Stored data:
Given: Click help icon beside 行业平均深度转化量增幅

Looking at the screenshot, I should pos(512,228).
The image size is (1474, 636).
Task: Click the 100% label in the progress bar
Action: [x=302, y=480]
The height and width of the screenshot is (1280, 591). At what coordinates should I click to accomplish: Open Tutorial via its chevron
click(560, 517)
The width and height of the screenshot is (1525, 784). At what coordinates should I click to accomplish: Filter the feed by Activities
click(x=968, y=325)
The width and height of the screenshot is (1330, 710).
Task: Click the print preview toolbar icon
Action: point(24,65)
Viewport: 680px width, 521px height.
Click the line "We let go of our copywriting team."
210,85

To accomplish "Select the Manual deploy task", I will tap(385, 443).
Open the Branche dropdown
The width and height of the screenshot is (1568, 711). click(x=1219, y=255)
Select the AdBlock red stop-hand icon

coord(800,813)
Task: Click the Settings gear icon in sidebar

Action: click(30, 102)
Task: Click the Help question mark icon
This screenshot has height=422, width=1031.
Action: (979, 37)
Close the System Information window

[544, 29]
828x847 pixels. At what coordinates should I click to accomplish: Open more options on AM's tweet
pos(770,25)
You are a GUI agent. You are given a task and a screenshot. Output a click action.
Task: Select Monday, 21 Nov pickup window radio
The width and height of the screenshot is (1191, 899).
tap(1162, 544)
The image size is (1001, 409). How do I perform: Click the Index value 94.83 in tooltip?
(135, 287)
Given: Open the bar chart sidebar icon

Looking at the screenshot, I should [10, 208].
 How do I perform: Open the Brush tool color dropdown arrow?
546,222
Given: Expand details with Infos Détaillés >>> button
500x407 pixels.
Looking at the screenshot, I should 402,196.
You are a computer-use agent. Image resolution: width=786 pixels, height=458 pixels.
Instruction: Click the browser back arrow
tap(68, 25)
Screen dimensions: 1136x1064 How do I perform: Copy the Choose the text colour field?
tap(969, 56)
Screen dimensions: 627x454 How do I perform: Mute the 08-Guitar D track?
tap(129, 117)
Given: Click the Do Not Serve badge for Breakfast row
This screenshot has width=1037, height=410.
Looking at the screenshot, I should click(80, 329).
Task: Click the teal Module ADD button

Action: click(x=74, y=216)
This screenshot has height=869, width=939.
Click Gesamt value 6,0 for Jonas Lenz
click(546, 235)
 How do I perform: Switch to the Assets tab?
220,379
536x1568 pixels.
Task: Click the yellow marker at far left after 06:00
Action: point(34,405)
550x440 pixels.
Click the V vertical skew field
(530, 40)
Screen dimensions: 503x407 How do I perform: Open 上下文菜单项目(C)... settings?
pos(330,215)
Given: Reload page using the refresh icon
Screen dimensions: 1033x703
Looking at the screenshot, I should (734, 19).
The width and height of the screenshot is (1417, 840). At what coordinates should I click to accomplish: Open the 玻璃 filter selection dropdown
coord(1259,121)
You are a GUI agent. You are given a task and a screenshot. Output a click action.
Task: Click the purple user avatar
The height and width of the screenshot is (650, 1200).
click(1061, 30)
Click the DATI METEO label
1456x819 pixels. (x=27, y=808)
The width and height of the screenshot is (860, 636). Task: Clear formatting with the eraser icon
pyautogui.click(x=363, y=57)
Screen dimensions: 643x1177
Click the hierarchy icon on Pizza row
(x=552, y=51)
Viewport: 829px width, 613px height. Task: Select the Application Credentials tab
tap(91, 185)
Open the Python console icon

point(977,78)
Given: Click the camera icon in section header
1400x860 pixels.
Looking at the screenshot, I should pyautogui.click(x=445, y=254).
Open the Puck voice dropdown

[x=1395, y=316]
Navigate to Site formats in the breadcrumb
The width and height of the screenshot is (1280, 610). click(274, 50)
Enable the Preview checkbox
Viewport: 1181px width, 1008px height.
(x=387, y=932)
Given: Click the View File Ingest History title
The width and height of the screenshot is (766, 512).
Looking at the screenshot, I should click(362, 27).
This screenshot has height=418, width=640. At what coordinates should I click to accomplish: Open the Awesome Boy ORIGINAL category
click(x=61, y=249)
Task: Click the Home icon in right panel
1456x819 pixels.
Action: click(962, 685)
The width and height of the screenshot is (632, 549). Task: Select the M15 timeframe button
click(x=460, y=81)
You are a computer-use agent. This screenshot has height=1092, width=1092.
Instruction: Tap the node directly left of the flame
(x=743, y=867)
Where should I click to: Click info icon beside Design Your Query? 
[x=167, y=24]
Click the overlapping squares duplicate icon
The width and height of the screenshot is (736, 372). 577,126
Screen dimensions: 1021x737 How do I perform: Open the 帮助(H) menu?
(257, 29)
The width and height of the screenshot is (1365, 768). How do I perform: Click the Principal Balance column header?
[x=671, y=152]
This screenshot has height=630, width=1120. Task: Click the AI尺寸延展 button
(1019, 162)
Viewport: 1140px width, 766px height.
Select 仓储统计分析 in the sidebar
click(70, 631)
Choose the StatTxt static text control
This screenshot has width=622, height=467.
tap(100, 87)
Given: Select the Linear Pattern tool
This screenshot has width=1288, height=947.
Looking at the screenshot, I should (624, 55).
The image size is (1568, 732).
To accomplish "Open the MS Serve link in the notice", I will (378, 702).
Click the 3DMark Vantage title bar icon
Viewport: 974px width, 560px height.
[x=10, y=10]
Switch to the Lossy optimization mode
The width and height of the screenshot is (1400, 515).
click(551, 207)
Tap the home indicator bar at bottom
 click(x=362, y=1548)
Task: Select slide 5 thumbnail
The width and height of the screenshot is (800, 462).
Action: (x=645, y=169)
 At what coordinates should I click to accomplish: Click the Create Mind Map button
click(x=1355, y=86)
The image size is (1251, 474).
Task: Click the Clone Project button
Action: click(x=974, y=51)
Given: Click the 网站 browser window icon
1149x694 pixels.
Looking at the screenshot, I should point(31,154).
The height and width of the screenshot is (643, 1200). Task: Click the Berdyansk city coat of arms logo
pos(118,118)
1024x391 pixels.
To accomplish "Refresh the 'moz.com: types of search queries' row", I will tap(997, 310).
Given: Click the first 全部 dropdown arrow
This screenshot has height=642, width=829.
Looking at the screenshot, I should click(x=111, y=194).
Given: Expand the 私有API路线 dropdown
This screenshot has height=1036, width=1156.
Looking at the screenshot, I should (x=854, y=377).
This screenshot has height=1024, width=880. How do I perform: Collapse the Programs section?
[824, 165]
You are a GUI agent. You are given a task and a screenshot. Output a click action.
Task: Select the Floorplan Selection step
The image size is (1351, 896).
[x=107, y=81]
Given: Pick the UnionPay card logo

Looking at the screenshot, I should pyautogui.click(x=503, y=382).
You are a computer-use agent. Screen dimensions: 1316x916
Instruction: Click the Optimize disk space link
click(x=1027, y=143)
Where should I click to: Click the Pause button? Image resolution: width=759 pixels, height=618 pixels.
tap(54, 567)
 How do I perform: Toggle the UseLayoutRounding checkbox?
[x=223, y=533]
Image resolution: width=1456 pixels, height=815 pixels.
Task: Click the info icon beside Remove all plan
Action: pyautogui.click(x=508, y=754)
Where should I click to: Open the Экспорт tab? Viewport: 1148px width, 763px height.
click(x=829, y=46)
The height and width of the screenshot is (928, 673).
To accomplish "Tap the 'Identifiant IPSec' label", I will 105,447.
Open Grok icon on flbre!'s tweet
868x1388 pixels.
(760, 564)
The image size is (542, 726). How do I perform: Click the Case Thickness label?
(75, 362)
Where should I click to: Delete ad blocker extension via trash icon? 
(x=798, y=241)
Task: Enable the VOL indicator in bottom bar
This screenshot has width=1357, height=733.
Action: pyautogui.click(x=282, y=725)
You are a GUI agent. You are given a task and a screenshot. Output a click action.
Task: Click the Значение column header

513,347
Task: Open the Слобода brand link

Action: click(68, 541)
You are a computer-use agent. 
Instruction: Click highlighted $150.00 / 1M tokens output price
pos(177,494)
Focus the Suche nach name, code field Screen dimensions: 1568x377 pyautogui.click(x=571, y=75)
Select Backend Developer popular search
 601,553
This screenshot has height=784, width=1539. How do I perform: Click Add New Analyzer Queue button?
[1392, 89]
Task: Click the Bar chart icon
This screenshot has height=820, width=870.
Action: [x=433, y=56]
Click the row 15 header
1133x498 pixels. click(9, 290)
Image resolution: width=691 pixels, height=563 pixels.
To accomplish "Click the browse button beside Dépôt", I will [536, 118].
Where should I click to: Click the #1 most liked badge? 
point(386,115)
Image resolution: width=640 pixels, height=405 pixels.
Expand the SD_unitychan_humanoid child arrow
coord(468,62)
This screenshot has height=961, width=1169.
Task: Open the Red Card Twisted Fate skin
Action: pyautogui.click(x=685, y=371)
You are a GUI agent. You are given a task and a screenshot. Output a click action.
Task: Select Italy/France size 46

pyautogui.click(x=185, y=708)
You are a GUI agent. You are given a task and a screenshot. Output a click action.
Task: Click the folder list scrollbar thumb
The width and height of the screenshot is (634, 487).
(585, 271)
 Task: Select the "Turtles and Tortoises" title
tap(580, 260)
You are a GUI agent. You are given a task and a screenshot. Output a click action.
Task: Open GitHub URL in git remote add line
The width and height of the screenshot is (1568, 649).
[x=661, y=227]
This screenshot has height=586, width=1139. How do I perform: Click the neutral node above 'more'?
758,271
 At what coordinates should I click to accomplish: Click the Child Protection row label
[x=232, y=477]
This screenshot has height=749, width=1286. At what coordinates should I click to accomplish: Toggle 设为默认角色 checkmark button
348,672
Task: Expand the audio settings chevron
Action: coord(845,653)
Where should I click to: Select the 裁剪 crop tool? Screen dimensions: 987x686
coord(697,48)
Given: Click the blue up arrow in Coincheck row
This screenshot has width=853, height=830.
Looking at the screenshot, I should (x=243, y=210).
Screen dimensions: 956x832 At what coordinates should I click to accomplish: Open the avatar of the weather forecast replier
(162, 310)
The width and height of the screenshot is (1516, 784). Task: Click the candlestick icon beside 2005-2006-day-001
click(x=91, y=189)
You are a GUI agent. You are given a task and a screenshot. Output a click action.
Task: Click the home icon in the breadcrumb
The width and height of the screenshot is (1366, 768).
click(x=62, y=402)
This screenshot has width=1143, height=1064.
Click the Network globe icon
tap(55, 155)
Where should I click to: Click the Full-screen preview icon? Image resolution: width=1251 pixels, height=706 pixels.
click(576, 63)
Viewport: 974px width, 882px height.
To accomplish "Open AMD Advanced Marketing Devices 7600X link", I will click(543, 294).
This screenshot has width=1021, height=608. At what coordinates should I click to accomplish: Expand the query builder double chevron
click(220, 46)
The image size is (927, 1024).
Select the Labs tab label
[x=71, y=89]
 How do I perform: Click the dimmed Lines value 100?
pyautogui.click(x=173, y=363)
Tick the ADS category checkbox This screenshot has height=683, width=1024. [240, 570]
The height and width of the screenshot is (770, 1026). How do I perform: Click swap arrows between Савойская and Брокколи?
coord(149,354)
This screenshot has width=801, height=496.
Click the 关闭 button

Directions
The lines to copy are those above that contain the string "computer".

Answer space
You are a computer-use agent. Image resolution: width=786 pixels, height=458 pixels.
You are a computer-use agent. This screenshot has height=1092, width=1092.
You are a computer-use agent. Screen dimensions: 1316x916
You are a computer-use agent. 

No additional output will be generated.